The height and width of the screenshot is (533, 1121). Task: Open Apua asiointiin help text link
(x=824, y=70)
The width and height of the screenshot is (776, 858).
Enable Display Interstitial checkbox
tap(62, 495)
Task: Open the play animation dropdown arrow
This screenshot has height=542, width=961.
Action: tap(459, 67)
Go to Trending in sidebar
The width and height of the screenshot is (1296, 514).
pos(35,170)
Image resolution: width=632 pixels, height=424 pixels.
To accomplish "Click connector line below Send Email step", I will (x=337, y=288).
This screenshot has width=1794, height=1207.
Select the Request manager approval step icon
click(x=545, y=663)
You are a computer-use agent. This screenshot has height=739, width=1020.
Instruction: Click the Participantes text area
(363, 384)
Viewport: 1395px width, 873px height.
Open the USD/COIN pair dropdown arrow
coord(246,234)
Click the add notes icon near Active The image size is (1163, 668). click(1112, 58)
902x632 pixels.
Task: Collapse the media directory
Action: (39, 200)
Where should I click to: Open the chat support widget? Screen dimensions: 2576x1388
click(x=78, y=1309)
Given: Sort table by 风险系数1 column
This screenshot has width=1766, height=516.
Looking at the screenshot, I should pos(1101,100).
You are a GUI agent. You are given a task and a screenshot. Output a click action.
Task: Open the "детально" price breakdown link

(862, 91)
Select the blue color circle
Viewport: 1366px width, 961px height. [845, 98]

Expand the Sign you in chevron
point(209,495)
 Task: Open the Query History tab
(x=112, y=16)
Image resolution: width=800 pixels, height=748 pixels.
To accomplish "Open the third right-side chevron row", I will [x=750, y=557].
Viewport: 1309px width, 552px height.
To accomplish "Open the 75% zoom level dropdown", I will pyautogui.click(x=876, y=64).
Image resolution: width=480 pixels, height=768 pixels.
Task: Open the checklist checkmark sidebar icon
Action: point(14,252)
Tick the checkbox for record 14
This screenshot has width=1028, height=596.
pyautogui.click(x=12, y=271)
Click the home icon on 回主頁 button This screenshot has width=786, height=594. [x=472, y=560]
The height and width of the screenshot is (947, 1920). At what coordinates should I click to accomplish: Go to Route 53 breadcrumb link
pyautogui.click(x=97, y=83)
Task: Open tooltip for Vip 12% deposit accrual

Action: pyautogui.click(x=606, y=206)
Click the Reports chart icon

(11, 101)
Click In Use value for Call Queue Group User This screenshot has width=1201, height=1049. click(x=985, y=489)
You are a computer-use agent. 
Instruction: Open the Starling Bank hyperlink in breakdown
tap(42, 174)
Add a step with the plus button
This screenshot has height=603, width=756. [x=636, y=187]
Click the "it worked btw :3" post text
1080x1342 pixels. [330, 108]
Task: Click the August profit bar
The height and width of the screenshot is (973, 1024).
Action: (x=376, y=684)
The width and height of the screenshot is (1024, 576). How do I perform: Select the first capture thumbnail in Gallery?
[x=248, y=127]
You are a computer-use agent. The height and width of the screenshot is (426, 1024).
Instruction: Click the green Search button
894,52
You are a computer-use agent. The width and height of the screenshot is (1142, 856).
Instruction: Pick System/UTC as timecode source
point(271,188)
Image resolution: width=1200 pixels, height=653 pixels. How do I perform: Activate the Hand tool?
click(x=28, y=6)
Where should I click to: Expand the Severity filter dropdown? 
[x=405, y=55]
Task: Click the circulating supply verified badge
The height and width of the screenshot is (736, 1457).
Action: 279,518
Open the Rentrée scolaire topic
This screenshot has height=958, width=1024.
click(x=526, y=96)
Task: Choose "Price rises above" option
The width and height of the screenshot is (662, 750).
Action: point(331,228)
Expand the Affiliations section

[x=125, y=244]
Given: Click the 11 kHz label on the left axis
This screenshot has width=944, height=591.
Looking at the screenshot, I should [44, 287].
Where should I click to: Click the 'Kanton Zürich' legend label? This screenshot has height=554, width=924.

[Aim of the task] Copy each record from above exactly, and include every line.

[Exercise result]
The height and width of the screenshot is (533, 1121). Task: Open Apua asiointiin help text link
(x=824, y=70)
The width and height of the screenshot is (776, 858).
Enable Display Interstitial checkbox
tap(62, 495)
Task: Open the play animation dropdown arrow
This screenshot has height=542, width=961.
Action: tap(459, 67)
Go to Trending in sidebar
The width and height of the screenshot is (1296, 514).
pos(35,170)
Image resolution: width=632 pixels, height=424 pixels.
To accomplish "Click connector line below Send Email step", I will (x=337, y=288).
This screenshot has width=1794, height=1207.
Select the Request manager approval step icon
click(x=545, y=663)
You are a computer-use agent. This screenshot has height=739, width=1020.
Instruction: Click the Participantes text area
(363, 384)
Viewport: 1395px width, 873px height.
Open the USD/COIN pair dropdown arrow
coord(246,234)
Click the add notes icon near Active The image size is (1163, 668). click(1112, 58)
902x632 pixels.
Task: Collapse the media directory
Action: (39, 200)
Where should I click to: Open the chat support widget? Screen dimensions: 2576x1388
click(x=78, y=1309)
Given: Sort table by 风险系数1 column
This screenshot has width=1766, height=516.
Looking at the screenshot, I should pos(1101,100).
You are a GUI agent. You are given a task and a screenshot. Output a click action.
Task: Open the "детально" price breakdown link

(862, 91)
Select the blue color circle
Viewport: 1366px width, 961px height. [845, 98]

Expand the Sign you in chevron
point(209,495)
 Task: Open the Query History tab
(x=112, y=16)
Image resolution: width=800 pixels, height=748 pixels.
To accomplish "Open the third right-side chevron row", I will [x=750, y=557].
Viewport: 1309px width, 552px height.
To accomplish "Open the 75% zoom level dropdown", I will pyautogui.click(x=876, y=64).
Image resolution: width=480 pixels, height=768 pixels.
Task: Open the checklist checkmark sidebar icon
Action: point(14,252)
Tick the checkbox for record 14
This screenshot has width=1028, height=596.
pyautogui.click(x=12, y=271)
Click the home icon on 回主頁 button This screenshot has width=786, height=594. [x=472, y=560]
The height and width of the screenshot is (947, 1920). At what coordinates should I click to accomplish: Go to Route 53 breadcrumb link
pyautogui.click(x=97, y=83)
Task: Open tooltip for Vip 12% deposit accrual

Action: pyautogui.click(x=606, y=206)
Click the Reports chart icon

(11, 101)
Click In Use value for Call Queue Group User This screenshot has width=1201, height=1049. click(x=985, y=489)
You are a computer-use agent. 
Instruction: Open the Starling Bank hyperlink in breakdown
tap(42, 174)
Add a step with the plus button
This screenshot has height=603, width=756. [x=636, y=187]
Click the "it worked btw :3" post text
1080x1342 pixels. [330, 108]
Task: Click the August profit bar
The height and width of the screenshot is (973, 1024).
Action: (x=376, y=684)
The width and height of the screenshot is (1024, 576). How do I perform: Select the first capture thumbnail in Gallery?
[x=248, y=127]
You are a computer-use agent. The height and width of the screenshot is (426, 1024).
Instruction: Click the green Search button
894,52
You are a computer-use agent. The width and height of the screenshot is (1142, 856).
Instruction: Pick System/UTC as timecode source
point(271,188)
Image resolution: width=1200 pixels, height=653 pixels. How do I perform: Activate the Hand tool?
click(x=28, y=6)
Where should I click to: Expand the Severity filter dropdown? 
[x=405, y=55]
Task: Click the circulating supply verified badge
The height and width of the screenshot is (736, 1457).
Action: 279,518
Open the Rentrée scolaire topic
This screenshot has height=958, width=1024.
click(x=526, y=96)
Task: Choose "Price rises above" option
The width and height of the screenshot is (662, 750).
Action: point(331,228)
Expand the Affiliations section

[x=125, y=244]
Given: Click the 11 kHz label on the left axis
This screenshot has width=944, height=591.
Looking at the screenshot, I should [44, 287].
Where should I click to: Click the 'Kanton Zürich' legend label? This screenshot has height=554, width=924.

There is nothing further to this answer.